Aylardır, bizim adımıza ve bizim vergilerimizle açıkça bir soykırım silahlandırılıp finanse edilirken, işlerin her zamanki gibi yürümesine izin vermeyi reddederek, seçilmiş yetkililerimizin yakasına yapışmış bulunuyoruz. Daha önce görülmemiş sayıda insanı bir araya getiriyor ve ateşkesin ana akım bir talep haline gelmesini sağlıyoruz. Bugün şahit olduğumuz felaket tellallığı sadece gerçeklikten tamamen kopuk olmakla kalmıyor, aynı zamanda hareketimizi itibarsızlaştırma, karalama ve soykırımın başladığı 200 günden bu yana dile getirdiğimiz taleplerden dikkatleri uzaklaştırma amacını da taşıyor.
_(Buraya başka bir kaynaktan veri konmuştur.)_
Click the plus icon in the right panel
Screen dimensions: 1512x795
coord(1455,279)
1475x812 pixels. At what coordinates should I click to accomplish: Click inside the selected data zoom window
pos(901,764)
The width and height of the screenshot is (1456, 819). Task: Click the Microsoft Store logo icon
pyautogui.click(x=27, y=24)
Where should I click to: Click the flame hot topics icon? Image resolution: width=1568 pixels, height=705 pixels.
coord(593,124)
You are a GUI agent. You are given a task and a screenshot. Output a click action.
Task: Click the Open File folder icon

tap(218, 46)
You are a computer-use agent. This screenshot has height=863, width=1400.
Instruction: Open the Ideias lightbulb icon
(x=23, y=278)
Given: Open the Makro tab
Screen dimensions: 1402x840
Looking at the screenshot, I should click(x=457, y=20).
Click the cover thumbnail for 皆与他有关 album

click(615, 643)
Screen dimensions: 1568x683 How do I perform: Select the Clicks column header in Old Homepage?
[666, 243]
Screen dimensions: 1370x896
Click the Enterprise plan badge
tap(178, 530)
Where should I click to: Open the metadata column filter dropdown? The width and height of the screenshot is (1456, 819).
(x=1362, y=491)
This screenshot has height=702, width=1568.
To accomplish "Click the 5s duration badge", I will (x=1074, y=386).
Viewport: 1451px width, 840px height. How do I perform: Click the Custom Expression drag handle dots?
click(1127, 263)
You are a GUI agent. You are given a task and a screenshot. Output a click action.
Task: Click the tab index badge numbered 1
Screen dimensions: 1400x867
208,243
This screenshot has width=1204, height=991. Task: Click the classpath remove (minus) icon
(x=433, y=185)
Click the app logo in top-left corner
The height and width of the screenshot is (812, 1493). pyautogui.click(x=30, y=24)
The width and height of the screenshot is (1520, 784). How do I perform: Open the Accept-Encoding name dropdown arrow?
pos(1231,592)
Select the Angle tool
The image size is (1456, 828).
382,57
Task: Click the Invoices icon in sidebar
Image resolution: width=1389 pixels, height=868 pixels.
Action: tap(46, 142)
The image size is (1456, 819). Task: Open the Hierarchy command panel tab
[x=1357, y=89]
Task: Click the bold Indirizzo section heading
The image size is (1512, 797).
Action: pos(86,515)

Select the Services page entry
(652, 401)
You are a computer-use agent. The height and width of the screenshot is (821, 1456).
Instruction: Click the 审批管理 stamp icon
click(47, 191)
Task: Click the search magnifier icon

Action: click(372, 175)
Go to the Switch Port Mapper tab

Tüm vicdan sahibi insanları, önümüzdeki en öncelikli gündeme odaklanmaya çağırıyoruz: ABD’nin Filistinlilere yönelik gerçekleştirilen soykırıma sağladığı silah ve finansmanın sona erdirilmesi ve Gazze’de acil ve kalıcı bir ateşkesin sağlanması. Yüz binlerce insanın hayatı buna bağlı.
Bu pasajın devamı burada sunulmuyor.